— REQUIRED WORK —
Check every line of the data for the string "PONTOS" and copy the ones that have it.
──────── DATASET CONTENT
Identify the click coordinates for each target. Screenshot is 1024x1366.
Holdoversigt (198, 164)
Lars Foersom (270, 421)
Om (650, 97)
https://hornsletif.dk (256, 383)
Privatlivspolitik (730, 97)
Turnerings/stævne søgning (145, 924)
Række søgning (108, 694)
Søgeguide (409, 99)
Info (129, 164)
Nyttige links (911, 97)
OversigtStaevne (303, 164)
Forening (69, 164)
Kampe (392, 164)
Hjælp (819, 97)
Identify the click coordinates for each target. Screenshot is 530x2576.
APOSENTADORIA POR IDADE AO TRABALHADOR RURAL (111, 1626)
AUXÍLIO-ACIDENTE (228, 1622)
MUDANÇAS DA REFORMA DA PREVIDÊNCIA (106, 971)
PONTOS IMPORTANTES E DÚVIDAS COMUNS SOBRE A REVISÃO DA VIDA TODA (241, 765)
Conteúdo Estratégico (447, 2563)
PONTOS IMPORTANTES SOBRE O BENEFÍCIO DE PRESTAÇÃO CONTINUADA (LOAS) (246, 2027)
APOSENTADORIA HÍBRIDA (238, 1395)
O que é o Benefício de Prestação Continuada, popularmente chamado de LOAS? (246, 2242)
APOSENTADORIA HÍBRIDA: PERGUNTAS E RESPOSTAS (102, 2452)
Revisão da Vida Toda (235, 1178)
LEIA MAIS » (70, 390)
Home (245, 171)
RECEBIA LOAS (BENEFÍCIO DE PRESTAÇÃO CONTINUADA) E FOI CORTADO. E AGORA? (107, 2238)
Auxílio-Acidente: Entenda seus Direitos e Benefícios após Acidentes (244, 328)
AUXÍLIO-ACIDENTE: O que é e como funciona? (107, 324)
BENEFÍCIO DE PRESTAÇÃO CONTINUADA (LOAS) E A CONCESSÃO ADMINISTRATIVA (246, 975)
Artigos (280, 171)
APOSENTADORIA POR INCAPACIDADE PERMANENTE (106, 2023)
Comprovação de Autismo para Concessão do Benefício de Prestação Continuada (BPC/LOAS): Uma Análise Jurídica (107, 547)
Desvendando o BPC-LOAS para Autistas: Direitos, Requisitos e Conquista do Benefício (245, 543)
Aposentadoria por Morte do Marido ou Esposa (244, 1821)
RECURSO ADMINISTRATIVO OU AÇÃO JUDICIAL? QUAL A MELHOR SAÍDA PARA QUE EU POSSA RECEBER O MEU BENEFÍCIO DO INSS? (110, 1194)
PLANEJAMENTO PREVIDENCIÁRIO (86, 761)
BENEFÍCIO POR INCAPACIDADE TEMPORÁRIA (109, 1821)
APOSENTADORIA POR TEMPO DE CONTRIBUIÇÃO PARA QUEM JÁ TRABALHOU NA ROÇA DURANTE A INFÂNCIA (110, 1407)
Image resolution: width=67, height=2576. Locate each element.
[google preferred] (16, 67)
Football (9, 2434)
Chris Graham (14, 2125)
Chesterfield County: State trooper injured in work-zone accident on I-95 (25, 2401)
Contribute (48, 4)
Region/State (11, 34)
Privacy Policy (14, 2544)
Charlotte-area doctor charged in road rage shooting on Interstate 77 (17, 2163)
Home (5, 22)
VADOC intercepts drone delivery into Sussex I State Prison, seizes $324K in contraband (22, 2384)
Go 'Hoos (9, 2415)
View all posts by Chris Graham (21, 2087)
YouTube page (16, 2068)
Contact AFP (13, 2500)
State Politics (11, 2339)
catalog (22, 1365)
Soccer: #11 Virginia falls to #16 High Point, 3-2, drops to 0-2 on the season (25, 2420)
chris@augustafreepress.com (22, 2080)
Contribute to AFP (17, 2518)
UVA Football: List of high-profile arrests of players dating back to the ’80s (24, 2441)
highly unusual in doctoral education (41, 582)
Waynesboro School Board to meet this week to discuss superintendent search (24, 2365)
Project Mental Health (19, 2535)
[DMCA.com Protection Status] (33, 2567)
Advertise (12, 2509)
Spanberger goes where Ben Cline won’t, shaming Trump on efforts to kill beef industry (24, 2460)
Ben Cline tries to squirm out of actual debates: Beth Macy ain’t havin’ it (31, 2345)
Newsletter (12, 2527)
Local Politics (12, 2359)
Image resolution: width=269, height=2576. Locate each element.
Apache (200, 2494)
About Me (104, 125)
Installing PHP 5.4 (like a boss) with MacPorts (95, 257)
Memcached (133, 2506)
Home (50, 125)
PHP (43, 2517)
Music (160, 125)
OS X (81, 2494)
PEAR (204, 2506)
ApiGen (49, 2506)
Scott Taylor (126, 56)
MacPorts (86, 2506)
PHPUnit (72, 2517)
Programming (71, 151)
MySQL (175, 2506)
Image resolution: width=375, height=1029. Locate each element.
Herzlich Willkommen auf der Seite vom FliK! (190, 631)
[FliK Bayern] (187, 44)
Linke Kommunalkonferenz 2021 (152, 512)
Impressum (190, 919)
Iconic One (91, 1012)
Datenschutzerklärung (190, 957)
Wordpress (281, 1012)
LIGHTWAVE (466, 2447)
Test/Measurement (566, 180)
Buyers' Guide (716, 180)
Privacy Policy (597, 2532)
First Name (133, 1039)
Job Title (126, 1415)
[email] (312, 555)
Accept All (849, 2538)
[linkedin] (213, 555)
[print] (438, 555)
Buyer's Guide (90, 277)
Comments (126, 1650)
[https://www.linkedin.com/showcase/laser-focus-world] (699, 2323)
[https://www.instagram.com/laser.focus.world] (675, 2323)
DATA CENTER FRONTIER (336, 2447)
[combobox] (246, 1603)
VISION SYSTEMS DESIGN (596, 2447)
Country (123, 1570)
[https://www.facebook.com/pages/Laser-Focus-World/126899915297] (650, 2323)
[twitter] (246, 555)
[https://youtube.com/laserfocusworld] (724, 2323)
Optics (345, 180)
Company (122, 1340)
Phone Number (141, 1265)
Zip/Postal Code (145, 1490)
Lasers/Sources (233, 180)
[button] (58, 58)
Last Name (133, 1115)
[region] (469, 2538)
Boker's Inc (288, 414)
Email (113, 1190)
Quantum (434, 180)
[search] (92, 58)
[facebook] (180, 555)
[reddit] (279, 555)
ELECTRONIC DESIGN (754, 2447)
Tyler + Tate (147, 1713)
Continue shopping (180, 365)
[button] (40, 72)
────────────────
— WRITTEN ANSWER —
PONTOS IMPORTANTES E DÚVIDAS COMUNS SOBRE A REVISÃO DA VIDA TODA (241, 765)
PONTOS IMPORTANTES SOBRE O BENEFÍCIO DE PRESTAÇÃO CONTINUADA (LOAS) (246, 2027)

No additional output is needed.